ABSTRACT
In this paper, we document the process of displacement of over 11,000 villagers who were removed from their homes and relocated in modern apartment blocks in order to make way for the construction of a new business district for Shanghai at Hongqiao in the west of the city. We conceptualise this process in terms of a regime of displacement, seeing it as part of a much larger move undertaken by the Chinese party-state to create a fully urbanised society to serve a modernised economy. In this process villagers lose their source of livelihood while the state gains the land from which it is then able to extract maximum profit before handing it over to the business sector (both state-owned and private).

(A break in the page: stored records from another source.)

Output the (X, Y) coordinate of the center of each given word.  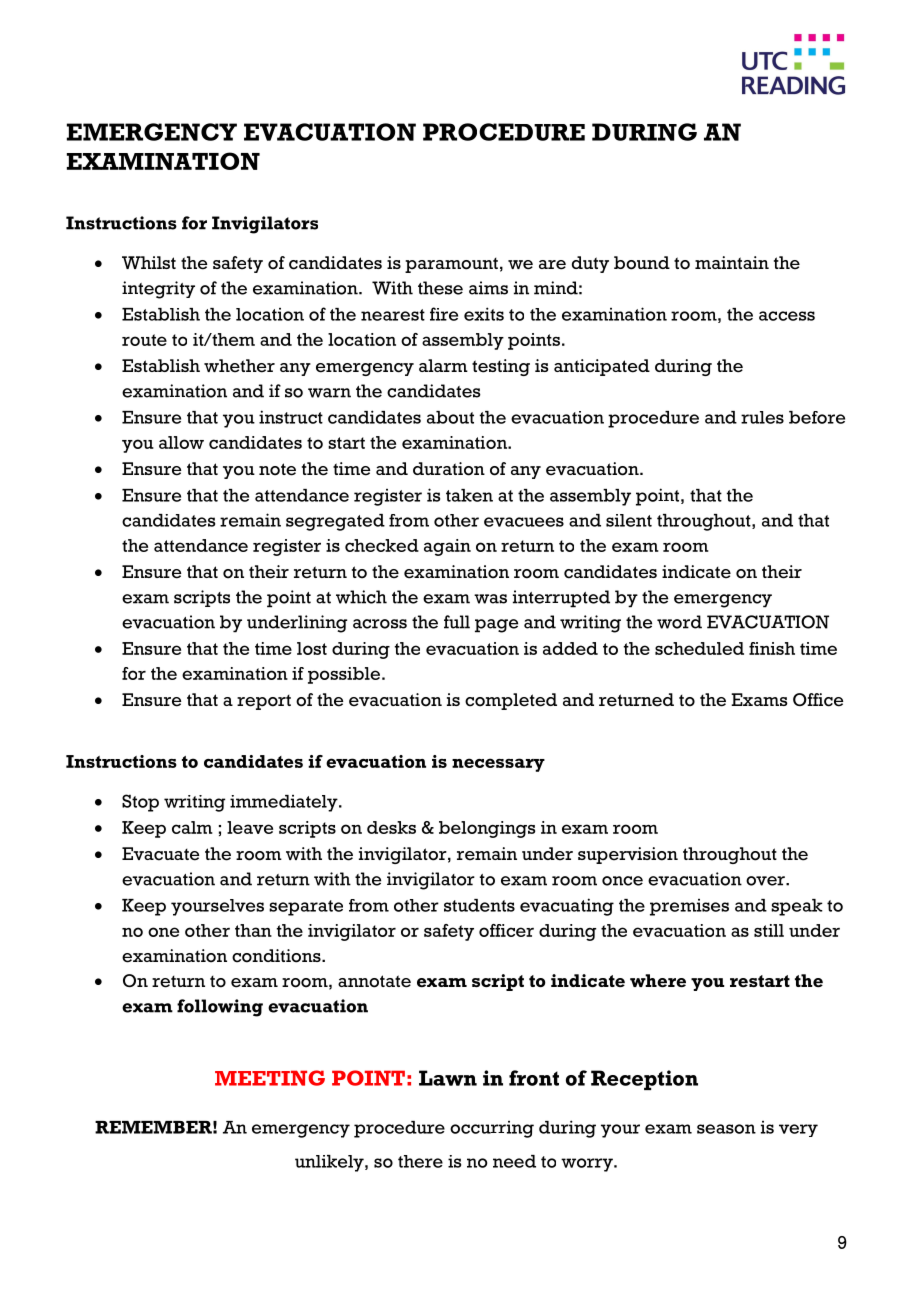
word (679, 622)
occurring (492, 1129)
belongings (487, 829)
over (766, 881)
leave (250, 827)
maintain (732, 262)
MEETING (270, 1078)
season (726, 1129)
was (490, 599)
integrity (158, 290)
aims (488, 288)
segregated (335, 522)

Our research involved interviews with officials and villagers and an extensive questionnaire survey of those who were displaced. We asked villagers about their lives and livelihoods before relocation, about compensation and the process of relocation and about their quality of life and means of making a living after their relocation. In terms of the relocation process our findings underline the multiple injustices that stem from the unequal relationship between the state and the villagers. Previous to their relocation, villagers had made a living through farming and renting out accommodation to migrants. Even though, the authorities had given many relocatees multiple apartments, we found that the former villagers felt high degrees of uncertainty around their ability to make a living. The overwhelming feeling was that while the physical environment had improved they had lost their economic security. The state was thus able successfully to pursue its overall aims of boosting the regional economy of the west of Shanghai and urbanising the population.